Group three are dramatic re-workings of plaids—the zip-up collared shirt in look eight will sell like hotcakes. Norris’s popular injected linen tailoring comes in group four, her “business people,” in streamlined multilayered silhouettes, and group five consists of two looks: a fantastic jacket with a zippered hem with a prosthetic alien hand covering the model’s face in reference to Ridley Scott’s Alien, and a final alien in a T-shirt dress with the slogan “I left.” Paracord Nick Cave-esque body suits, a technical handmade feat, punctuate the collection.
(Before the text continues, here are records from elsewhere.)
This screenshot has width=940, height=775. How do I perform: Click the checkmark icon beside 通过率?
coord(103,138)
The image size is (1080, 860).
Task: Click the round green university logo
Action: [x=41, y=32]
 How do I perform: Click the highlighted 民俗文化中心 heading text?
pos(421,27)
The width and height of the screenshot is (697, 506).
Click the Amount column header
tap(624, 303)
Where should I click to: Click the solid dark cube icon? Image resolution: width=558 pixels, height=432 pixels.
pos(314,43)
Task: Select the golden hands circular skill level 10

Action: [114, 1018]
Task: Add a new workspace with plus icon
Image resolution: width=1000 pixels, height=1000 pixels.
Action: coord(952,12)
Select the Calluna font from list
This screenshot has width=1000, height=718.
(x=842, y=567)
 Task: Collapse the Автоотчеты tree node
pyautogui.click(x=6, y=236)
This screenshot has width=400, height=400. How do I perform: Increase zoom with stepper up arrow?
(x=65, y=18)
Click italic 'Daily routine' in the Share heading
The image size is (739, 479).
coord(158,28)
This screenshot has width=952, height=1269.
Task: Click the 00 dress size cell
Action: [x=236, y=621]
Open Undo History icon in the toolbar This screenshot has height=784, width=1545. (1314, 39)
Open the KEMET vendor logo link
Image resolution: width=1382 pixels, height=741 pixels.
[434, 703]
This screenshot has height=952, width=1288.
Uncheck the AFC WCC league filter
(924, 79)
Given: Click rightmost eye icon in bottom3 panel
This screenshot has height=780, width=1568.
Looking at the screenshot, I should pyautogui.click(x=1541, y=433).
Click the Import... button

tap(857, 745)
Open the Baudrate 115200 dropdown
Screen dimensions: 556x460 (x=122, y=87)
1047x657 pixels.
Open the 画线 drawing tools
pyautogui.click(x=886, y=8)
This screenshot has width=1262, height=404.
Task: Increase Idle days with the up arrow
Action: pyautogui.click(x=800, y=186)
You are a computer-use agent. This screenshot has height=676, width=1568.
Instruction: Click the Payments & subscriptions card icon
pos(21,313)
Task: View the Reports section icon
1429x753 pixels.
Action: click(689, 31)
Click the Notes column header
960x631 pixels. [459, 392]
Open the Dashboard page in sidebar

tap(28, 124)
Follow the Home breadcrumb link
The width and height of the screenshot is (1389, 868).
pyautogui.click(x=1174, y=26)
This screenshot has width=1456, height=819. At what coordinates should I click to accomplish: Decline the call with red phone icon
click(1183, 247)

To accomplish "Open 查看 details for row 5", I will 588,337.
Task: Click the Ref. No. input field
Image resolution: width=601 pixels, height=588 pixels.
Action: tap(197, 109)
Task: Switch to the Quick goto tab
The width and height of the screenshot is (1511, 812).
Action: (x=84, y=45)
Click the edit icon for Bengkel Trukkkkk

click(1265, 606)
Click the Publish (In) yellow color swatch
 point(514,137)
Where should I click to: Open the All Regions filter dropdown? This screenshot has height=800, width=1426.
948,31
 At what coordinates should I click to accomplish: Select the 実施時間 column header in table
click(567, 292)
But Norris is not only making alien masks for good ol’ fun, she is expanding on her spring concept, where she partnered up with AI artist Zak Krevitt to convert her models into AI-generated aliens. This season, she brought that back to the physical world by bringing two of Krevitt’s alien concepts to life as masks. What Norris did here with a collection aptly titled “Proof” is establish a two-way channel of communication between the AI and the IRL. This last idea stems from Ursula K. Le Guin’s 1986 essay “The Carrier Bag Theory of Fiction,” where the author defines technology as a cultural carrier bag, not a weapon of domination: “technology is a tool for cultural advancement rather than a tool for ruining the existing culture,” Norris said.
But in between all of these compelling concepts, it’s Norris’s personal angle that packs the bigger punch. The designer is fascinated by aliens because she feels “often incredibly alien in many spaces,” but she’s decided to find solace in her otherness, hence her friendly aliens. The plaid story this season is about social assimilation in a cis-het male world. And then comes the theme of body modification, which is intrinsic to Norris’s identity as a trans woman, she said (“I’m constantly battling with this idea of either vilifying it or glorifying it, where it’s actually neither, it just is”). Norris’s voice within today’s political landscape in America—with its constant assailing of trans and queer folk—is important, even more so when it’s broadcast by a label like Outlier that is deeply rooted in utilitarian menswear.